Activity:
Only the lines below from the one that holds "Open the Material link under Estoque" through the one that holds "You are a computer-use" should appear in the answer, copied exactly, end lines included and pictures omitted.

###

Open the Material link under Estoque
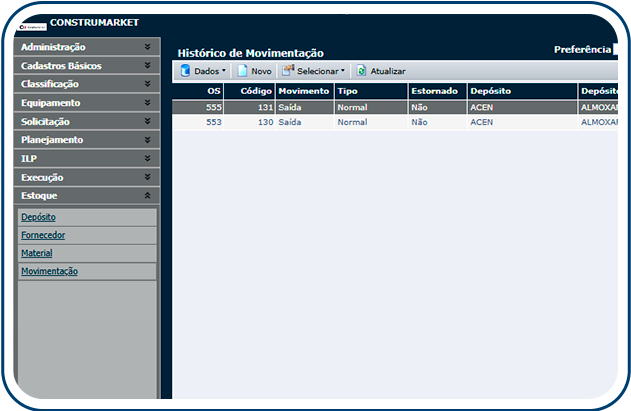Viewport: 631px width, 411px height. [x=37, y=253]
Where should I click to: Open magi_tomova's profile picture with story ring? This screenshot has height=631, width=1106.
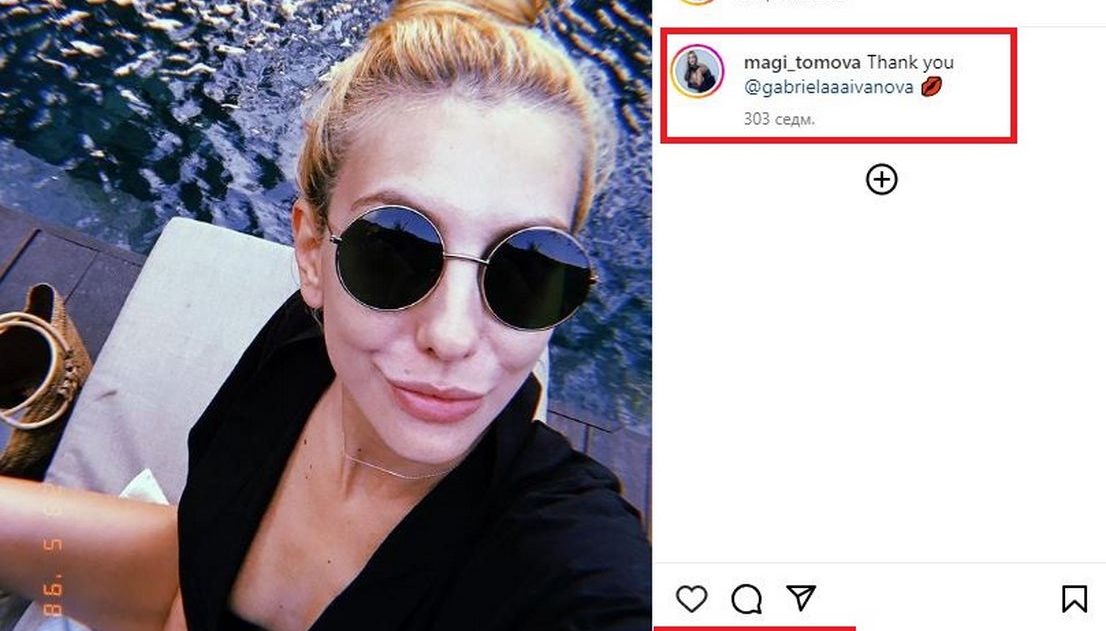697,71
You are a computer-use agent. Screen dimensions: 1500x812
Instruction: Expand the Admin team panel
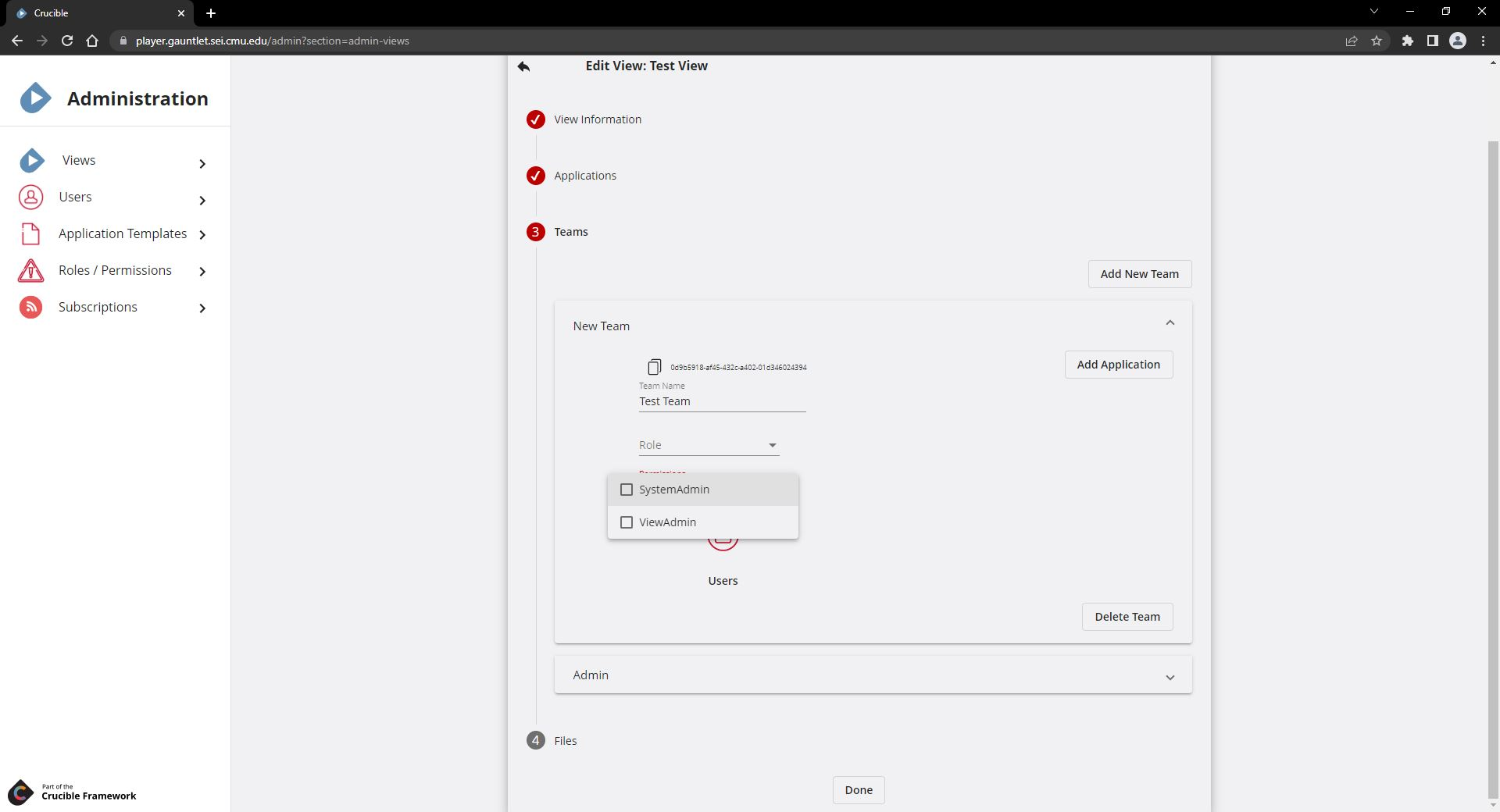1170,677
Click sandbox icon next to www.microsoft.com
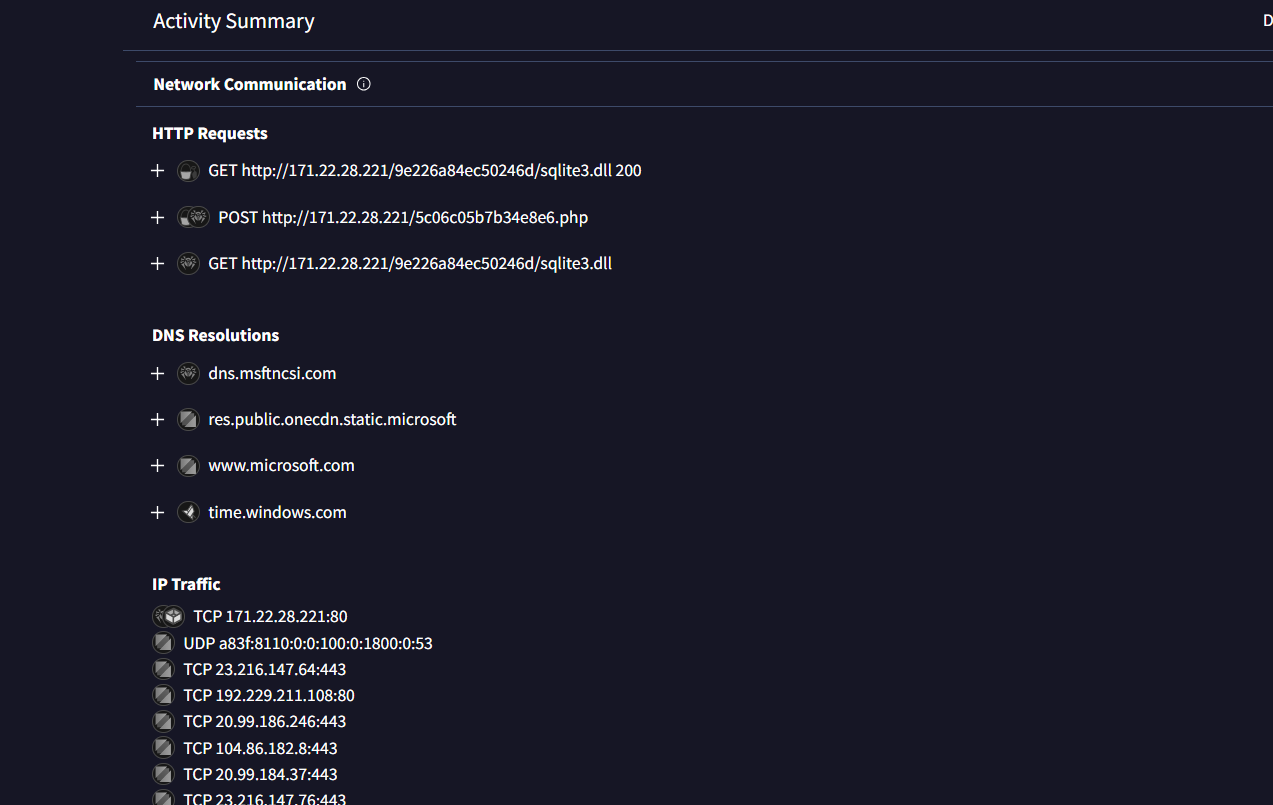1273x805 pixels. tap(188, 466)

###

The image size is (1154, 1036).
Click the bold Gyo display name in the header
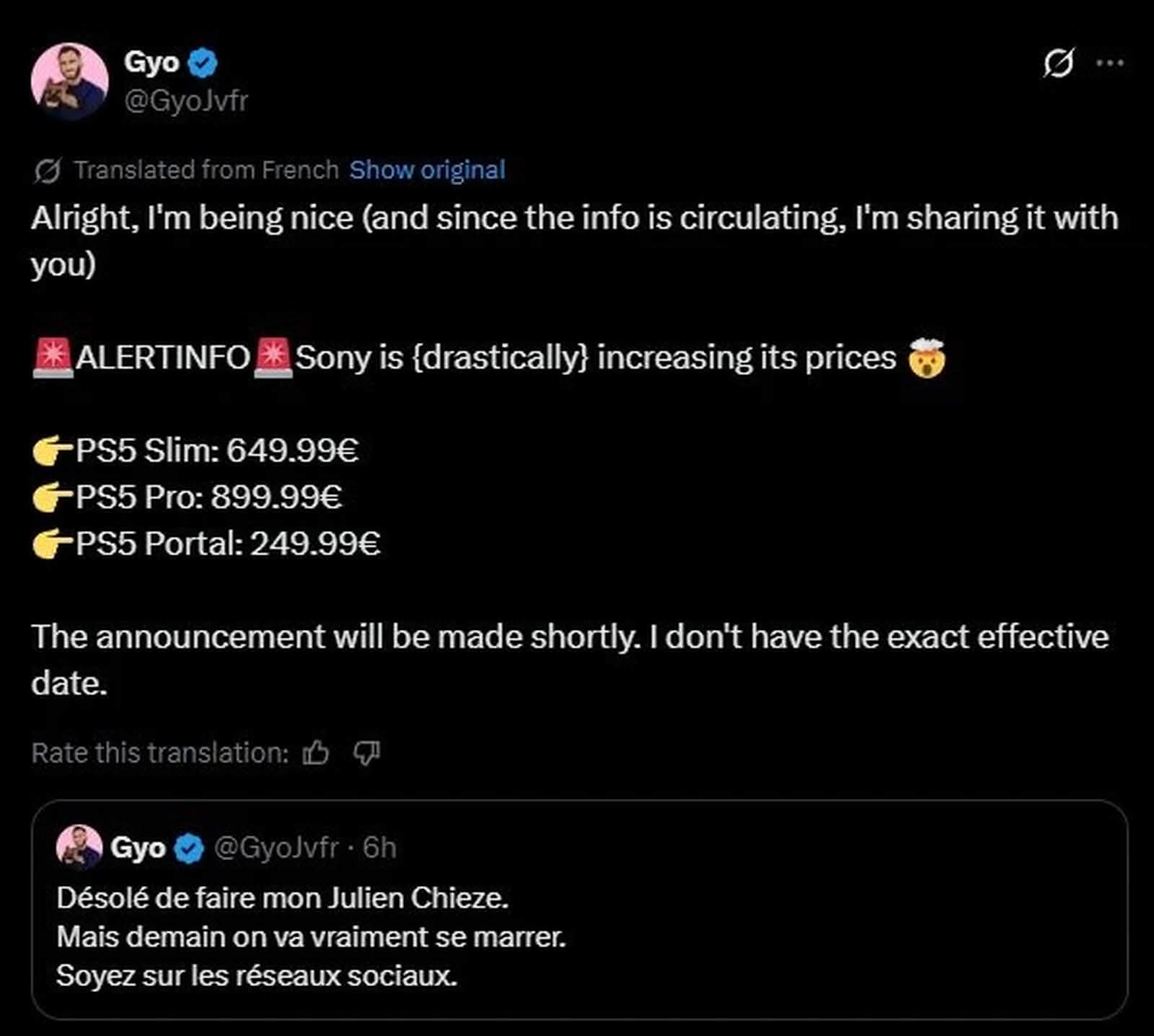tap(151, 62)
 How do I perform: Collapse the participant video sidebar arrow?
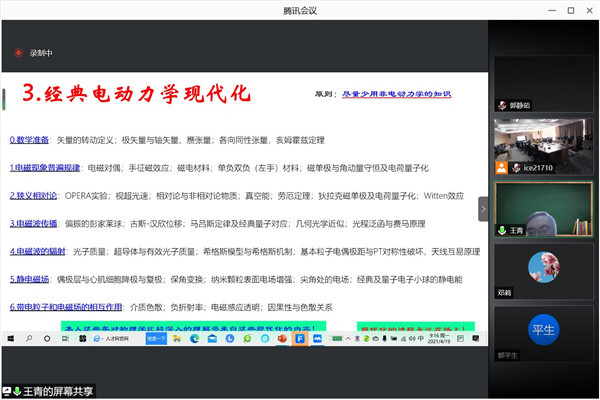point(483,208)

###

Response:
Open the Material link under Estoque
Viewport: 631px width, 411px height. [x=37, y=253]
Where should I click to: Open magi_tomova's profile picture with story ring? This screenshot has height=631, width=1106.
697,71
You are a computer-use agent. Screen dimensions: 1500x812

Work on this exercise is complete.